▶ _What to do_
Copy out exactly the lines below that run from the one holding "This screenshot has width=882, height=493." to the one holding "1568x414 pixels.", keeping both of those lines and no others.
-*-
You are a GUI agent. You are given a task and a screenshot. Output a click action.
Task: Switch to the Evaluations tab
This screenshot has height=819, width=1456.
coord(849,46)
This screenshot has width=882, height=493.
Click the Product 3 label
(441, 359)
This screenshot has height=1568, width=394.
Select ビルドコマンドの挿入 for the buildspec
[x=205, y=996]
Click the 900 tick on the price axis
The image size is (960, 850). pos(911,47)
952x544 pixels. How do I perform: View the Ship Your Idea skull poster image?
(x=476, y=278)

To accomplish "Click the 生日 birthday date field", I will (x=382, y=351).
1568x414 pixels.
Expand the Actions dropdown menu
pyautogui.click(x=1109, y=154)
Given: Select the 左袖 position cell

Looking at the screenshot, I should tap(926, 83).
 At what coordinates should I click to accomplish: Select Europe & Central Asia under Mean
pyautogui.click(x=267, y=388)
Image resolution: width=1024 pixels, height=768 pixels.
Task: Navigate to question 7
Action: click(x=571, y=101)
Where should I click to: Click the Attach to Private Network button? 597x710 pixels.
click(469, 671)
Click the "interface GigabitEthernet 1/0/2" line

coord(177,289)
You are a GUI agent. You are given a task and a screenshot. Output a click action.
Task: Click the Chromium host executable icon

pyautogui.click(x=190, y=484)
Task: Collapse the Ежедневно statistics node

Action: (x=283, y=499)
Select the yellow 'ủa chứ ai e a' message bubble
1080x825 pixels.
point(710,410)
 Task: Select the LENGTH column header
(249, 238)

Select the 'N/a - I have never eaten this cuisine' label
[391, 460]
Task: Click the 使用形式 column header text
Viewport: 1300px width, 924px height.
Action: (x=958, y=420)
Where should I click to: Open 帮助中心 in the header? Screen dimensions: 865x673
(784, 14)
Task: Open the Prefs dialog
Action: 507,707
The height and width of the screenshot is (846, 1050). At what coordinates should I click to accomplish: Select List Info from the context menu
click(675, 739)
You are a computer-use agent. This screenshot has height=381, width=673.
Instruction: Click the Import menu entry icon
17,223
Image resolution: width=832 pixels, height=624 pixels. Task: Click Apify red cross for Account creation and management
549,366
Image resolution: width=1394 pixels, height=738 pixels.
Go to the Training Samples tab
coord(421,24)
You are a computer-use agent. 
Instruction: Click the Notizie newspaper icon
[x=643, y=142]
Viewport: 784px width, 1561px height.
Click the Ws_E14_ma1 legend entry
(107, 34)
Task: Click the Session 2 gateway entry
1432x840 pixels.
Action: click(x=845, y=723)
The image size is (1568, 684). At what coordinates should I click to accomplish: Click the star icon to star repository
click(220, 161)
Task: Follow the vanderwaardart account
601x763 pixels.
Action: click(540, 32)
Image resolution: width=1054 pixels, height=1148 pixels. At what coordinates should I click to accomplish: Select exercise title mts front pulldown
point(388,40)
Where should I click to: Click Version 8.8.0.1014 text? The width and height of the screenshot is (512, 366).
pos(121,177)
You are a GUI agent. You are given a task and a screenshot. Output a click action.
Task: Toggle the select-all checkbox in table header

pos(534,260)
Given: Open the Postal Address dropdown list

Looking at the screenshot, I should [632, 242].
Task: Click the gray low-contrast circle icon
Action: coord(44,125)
-*-
▶ _Answer_
This screenshot has width=882, height=493.
Click the Product 3 label
(441, 359)
This screenshot has height=1568, width=394.
Select ビルドコマンドの挿入 for the buildspec
[x=205, y=996]
Click the 900 tick on the price axis
The image size is (960, 850). pos(911,47)
952x544 pixels. How do I perform: View the Ship Your Idea skull poster image?
(x=476, y=278)

To accomplish "Click the 生日 birthday date field", I will (x=382, y=351).
1568x414 pixels.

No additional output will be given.